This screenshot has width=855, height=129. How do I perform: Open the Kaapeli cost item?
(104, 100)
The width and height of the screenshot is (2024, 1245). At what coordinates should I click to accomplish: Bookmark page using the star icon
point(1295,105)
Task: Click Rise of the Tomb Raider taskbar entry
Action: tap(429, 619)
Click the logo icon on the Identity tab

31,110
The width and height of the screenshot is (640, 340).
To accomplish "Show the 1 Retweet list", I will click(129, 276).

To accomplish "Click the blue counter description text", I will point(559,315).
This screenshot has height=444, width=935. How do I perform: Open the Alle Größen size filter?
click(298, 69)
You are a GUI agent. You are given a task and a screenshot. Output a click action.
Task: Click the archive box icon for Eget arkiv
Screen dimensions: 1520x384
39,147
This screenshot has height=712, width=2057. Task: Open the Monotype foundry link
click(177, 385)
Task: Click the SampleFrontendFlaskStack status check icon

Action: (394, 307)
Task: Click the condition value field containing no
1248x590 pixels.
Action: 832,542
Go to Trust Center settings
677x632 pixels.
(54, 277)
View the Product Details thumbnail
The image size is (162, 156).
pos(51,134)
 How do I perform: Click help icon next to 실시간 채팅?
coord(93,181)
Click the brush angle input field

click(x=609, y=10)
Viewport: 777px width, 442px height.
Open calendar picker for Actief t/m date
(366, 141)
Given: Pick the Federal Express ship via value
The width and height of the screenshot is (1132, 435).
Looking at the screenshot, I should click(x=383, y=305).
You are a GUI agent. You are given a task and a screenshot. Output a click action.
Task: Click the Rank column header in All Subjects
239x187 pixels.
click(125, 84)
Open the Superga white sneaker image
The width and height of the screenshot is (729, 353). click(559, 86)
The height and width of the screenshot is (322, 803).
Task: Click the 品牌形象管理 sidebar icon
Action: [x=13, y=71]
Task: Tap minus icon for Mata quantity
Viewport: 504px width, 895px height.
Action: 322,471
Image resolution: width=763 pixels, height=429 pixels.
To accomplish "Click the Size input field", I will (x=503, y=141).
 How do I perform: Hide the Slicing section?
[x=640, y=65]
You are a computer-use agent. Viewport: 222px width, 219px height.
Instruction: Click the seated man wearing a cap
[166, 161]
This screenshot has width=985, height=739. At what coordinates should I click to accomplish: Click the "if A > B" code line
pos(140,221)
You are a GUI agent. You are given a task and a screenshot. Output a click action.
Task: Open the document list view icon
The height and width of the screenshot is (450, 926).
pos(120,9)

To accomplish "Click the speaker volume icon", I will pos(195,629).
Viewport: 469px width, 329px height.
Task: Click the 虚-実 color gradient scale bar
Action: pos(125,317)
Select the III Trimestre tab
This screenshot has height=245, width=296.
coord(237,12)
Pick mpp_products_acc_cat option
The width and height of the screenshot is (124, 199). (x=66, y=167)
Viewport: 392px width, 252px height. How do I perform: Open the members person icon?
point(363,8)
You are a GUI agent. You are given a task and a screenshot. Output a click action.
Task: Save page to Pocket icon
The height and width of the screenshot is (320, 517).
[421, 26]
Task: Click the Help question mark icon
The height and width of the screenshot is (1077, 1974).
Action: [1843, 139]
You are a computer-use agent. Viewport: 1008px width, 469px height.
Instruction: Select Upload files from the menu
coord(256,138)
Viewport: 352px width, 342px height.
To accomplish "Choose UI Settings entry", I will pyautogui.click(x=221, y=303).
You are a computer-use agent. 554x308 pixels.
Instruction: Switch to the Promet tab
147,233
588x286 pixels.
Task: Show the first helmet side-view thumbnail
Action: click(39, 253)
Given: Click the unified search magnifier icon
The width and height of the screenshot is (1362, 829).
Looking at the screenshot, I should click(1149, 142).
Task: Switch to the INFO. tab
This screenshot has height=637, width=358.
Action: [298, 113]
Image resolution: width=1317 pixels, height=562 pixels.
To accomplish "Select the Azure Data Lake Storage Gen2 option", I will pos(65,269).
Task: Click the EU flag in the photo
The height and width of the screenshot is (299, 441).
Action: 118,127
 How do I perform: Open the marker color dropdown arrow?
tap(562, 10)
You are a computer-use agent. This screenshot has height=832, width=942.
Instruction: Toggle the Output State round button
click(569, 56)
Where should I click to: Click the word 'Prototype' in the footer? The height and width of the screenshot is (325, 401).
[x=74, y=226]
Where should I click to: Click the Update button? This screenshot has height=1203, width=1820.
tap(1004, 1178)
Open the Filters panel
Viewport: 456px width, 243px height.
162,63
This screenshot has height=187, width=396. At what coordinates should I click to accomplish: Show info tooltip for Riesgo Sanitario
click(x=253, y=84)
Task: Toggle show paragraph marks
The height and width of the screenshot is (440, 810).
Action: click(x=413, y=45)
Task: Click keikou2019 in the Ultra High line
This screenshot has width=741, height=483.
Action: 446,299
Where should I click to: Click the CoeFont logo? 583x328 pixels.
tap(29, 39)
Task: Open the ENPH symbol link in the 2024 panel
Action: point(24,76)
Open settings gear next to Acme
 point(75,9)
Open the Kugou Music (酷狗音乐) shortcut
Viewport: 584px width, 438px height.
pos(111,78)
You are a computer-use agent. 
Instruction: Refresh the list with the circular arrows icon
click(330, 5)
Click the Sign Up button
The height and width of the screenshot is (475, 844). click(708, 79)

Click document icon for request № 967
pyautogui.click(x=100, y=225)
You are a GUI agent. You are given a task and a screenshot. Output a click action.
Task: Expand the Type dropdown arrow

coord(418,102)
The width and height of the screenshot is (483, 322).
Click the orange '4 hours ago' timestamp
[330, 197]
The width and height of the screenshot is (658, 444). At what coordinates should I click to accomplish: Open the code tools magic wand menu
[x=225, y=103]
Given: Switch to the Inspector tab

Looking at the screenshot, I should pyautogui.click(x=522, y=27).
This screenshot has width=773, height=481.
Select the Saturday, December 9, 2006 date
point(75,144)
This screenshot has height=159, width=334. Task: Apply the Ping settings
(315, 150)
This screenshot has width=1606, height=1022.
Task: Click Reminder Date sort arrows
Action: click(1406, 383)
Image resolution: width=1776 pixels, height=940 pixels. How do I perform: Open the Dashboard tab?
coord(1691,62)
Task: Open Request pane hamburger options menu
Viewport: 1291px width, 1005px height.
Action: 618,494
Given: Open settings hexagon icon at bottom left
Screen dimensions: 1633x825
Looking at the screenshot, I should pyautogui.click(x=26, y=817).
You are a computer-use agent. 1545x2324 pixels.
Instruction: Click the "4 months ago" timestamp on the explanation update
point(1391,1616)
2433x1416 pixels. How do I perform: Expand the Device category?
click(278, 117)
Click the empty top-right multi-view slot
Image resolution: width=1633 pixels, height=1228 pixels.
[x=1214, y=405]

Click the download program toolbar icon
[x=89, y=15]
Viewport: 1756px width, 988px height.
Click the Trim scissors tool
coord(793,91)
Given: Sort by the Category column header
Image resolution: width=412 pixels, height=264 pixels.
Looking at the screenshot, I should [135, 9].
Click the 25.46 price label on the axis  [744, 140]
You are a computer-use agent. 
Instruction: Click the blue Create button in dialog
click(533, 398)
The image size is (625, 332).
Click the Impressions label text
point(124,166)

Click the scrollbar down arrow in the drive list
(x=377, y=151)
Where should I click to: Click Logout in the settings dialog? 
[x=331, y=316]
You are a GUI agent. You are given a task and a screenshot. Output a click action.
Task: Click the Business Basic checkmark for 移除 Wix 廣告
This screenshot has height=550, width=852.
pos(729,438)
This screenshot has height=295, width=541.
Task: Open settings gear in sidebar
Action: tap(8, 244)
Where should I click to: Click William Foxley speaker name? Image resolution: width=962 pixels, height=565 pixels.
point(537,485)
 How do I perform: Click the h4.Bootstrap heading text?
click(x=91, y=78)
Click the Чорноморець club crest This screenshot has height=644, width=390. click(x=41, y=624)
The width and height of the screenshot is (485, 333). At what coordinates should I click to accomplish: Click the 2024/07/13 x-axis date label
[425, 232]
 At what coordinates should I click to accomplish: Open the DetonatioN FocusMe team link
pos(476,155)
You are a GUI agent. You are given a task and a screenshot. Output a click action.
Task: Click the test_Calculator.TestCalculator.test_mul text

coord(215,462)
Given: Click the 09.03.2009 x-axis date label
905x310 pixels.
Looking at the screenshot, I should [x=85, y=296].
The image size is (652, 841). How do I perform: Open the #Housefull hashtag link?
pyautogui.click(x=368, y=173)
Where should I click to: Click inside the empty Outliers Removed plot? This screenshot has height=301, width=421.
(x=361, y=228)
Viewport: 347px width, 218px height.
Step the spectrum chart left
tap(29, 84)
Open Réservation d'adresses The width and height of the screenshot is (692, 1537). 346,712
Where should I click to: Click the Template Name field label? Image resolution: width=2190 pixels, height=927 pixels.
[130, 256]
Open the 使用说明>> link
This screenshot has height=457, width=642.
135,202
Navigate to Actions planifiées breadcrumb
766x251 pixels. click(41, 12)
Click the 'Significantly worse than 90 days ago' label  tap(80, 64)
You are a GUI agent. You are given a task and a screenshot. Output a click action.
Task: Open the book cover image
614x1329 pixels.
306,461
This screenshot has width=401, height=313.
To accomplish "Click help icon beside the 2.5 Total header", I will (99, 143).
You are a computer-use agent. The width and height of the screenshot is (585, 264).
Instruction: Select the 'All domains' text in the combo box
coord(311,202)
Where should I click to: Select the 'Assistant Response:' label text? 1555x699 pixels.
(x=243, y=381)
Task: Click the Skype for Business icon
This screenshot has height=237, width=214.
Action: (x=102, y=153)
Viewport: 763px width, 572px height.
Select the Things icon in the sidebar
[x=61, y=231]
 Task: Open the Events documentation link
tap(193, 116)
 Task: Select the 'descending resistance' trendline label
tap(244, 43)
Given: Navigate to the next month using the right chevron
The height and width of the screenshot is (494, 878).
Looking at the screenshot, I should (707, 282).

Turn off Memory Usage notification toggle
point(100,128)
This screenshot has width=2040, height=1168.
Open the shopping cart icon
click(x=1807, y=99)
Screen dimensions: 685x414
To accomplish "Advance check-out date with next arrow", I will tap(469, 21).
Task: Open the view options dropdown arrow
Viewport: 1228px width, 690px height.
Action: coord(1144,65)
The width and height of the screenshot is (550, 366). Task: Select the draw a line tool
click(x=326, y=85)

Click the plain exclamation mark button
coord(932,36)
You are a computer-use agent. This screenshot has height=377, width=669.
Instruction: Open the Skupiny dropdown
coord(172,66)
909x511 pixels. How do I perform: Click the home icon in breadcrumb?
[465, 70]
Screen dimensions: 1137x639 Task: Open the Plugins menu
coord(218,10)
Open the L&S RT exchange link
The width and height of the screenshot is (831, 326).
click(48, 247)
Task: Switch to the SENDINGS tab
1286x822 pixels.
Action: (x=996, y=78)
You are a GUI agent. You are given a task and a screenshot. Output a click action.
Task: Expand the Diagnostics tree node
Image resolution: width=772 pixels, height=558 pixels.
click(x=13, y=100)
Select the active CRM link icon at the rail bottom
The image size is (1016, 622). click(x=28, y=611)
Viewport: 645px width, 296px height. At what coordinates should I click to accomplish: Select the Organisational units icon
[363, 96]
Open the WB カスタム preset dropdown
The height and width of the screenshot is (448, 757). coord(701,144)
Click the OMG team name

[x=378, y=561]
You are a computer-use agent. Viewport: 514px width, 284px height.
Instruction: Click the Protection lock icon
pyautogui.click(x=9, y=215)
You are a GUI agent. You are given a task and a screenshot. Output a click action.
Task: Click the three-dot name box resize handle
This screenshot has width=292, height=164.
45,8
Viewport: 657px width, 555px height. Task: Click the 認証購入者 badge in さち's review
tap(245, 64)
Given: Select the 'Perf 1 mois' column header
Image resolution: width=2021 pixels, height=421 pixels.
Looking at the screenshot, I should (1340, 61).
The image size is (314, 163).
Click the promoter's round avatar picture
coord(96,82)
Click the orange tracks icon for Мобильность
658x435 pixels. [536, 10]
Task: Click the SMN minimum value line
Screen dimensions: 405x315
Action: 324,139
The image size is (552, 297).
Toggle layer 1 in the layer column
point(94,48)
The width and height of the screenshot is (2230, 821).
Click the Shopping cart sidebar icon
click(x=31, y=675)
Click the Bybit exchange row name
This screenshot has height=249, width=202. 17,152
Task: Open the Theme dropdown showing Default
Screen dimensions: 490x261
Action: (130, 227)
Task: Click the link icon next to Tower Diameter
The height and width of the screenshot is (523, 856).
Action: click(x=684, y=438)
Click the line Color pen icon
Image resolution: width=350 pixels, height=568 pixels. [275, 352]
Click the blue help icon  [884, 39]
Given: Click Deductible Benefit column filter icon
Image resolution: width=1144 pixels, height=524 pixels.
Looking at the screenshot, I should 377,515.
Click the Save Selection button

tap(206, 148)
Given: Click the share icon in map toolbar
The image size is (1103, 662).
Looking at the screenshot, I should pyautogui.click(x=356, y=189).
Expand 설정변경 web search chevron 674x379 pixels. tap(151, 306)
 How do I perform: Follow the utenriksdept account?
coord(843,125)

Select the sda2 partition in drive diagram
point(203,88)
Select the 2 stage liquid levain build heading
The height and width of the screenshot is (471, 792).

OBJECTIVE: Copy the records above exactly, from the line containing "Select the sda2 partition in drive diagram" through the end of the records.

FULL ANSWER:
Select the sda2 partition in drive diagram
point(203,88)
Select the 2 stage liquid levain build heading
The height and width of the screenshot is (471, 792).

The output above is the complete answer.